* _Assignment_: For each record below, give an exact transcription.

* _Data section_:
[Start of section]
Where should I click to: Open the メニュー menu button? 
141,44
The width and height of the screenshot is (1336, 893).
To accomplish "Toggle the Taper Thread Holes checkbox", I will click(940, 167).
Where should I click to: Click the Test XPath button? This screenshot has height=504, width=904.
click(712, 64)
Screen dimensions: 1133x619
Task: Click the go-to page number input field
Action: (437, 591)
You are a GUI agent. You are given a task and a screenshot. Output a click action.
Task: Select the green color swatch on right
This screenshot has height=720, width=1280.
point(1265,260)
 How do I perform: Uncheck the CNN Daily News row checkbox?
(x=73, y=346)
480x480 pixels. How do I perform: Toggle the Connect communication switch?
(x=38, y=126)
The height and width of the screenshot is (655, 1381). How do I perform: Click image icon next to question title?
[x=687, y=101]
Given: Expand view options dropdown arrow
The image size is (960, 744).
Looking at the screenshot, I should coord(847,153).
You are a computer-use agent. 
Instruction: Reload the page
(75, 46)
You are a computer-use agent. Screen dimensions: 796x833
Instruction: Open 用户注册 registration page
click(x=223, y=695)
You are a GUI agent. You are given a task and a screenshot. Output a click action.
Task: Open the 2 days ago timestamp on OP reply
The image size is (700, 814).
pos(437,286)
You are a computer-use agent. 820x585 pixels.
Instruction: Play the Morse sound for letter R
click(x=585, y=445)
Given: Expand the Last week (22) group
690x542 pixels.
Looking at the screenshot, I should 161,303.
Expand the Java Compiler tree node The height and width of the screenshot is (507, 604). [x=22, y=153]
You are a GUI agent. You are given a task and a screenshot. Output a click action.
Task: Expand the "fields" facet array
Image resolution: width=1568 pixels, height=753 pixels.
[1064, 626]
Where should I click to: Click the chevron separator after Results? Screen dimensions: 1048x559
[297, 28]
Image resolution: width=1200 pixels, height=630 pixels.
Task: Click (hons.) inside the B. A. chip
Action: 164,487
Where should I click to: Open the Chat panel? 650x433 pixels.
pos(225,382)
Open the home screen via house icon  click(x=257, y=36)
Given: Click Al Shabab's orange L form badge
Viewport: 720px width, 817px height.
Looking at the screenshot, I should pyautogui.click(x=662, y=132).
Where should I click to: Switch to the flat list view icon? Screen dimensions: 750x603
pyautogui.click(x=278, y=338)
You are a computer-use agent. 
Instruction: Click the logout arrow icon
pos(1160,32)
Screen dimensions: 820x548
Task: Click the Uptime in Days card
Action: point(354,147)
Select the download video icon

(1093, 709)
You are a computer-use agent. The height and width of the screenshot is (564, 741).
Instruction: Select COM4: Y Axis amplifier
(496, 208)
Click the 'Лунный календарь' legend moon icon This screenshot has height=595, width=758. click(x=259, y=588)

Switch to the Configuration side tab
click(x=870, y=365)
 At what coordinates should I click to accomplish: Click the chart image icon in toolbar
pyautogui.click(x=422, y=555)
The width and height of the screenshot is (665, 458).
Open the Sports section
[End of section]
* _Exercise output_:
Where should I click to: Open the メニュー menu button? 
141,44
The width and height of the screenshot is (1336, 893).
To accomplish "Toggle the Taper Thread Holes checkbox", I will click(940, 167).
Where should I click to: Click the Test XPath button? This screenshot has height=504, width=904.
click(712, 64)
Screen dimensions: 1133x619
Task: Click the go-to page number input field
Action: (437, 591)
You are a GUI agent. You are given a task and a screenshot. Output a click action.
Task: Select the green color swatch on right
This screenshot has height=720, width=1280.
point(1265,260)
 How do I perform: Uncheck the CNN Daily News row checkbox?
(x=73, y=346)
480x480 pixels. How do I perform: Toggle the Connect communication switch?
(x=38, y=126)
The height and width of the screenshot is (655, 1381). How do I perform: Click image icon next to question title?
[x=687, y=101]
Given: Expand view options dropdown arrow
The image size is (960, 744).
Looking at the screenshot, I should coord(847,153).
You are a computer-use agent. 
Instruction: Reload the page
(75, 46)
You are a computer-use agent. Screen dimensions: 796x833
Instruction: Open 用户注册 registration page
click(x=223, y=695)
You are a GUI agent. You are given a task and a screenshot. Output a click action.
Task: Open the 2 days ago timestamp on OP reply
The image size is (700, 814).
pos(437,286)
You are a computer-use agent. 820x585 pixels.
Instruction: Play the Morse sound for letter R
click(x=585, y=445)
Given: Expand the Last week (22) group
690x542 pixels.
Looking at the screenshot, I should 161,303.
Expand the Java Compiler tree node The height and width of the screenshot is (507, 604). [x=22, y=153]
You are a GUI agent. You are given a task and a screenshot. Output a click action.
Task: Expand the "fields" facet array
Image resolution: width=1568 pixels, height=753 pixels.
[1064, 626]
Where should I click to: Click the chevron separator after Results? Screen dimensions: 1048x559
[297, 28]
Image resolution: width=1200 pixels, height=630 pixels.
Task: Click (hons.) inside the B. A. chip
Action: 164,487
Where should I click to: Open the Chat panel? 650x433 pixels.
pos(225,382)
Open the home screen via house icon  click(x=257, y=36)
Given: Click Al Shabab's orange L form badge
Viewport: 720px width, 817px height.
Looking at the screenshot, I should pyautogui.click(x=662, y=132).
Where should I click to: Switch to the flat list view icon? Screen dimensions: 750x603
pyautogui.click(x=278, y=338)
You are a computer-use agent. 
Instruction: Click the logout arrow icon
pos(1160,32)
Screen dimensions: 820x548
Task: Click the Uptime in Days card
Action: point(354,147)
Select the download video icon

(1093, 709)
You are a computer-use agent. The height and width of the screenshot is (564, 741).
Instruction: Select COM4: Y Axis amplifier
(496, 208)
Click the 'Лунный календарь' legend moon icon This screenshot has height=595, width=758. click(x=259, y=588)

Switch to the Configuration side tab
click(x=870, y=365)
 At what coordinates should I click to accomplish: Click the chart image icon in toolbar
pyautogui.click(x=422, y=555)
The width and height of the screenshot is (665, 458).
Open the Sports section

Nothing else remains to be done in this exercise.